Instructions for the task:
I'd like the line containing "Task: Click the" and each line that follows, through the last line of the material, set down exactly as they are, and no others.

Data to process:

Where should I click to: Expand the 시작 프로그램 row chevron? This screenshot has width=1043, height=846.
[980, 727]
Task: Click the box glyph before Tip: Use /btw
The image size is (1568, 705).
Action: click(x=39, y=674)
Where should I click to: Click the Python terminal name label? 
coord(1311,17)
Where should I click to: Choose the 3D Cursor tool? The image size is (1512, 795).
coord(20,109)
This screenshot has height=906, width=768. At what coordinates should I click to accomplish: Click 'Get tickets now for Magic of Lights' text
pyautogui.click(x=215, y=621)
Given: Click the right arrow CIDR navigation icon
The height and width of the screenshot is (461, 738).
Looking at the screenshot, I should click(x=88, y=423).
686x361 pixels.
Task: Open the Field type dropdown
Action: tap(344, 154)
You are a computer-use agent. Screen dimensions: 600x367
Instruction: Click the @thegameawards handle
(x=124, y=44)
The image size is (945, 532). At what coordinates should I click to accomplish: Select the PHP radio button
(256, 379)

Solution for this exercise:
Task: Click the box glyph before Tip: Use /btw
The image size is (1568, 705).
Action: click(x=39, y=674)
Where should I click to: Click the Python terminal name label? 
coord(1311,17)
Where should I click to: Choose the 3D Cursor tool? The image size is (1512, 795).
coord(20,109)
This screenshot has height=906, width=768. At what coordinates should I click to accomplish: Click 'Get tickets now for Magic of Lights' text
pyautogui.click(x=215, y=621)
Given: Click the right arrow CIDR navigation icon
The height and width of the screenshot is (461, 738).
Looking at the screenshot, I should click(x=88, y=423).
686x361 pixels.
Task: Open the Field type dropdown
Action: tap(344, 154)
You are a computer-use agent. Screen dimensions: 600x367
Instruction: Click the @thegameawards handle
(x=124, y=44)
The image size is (945, 532). At what coordinates should I click to accomplish: Select the PHP radio button
(256, 379)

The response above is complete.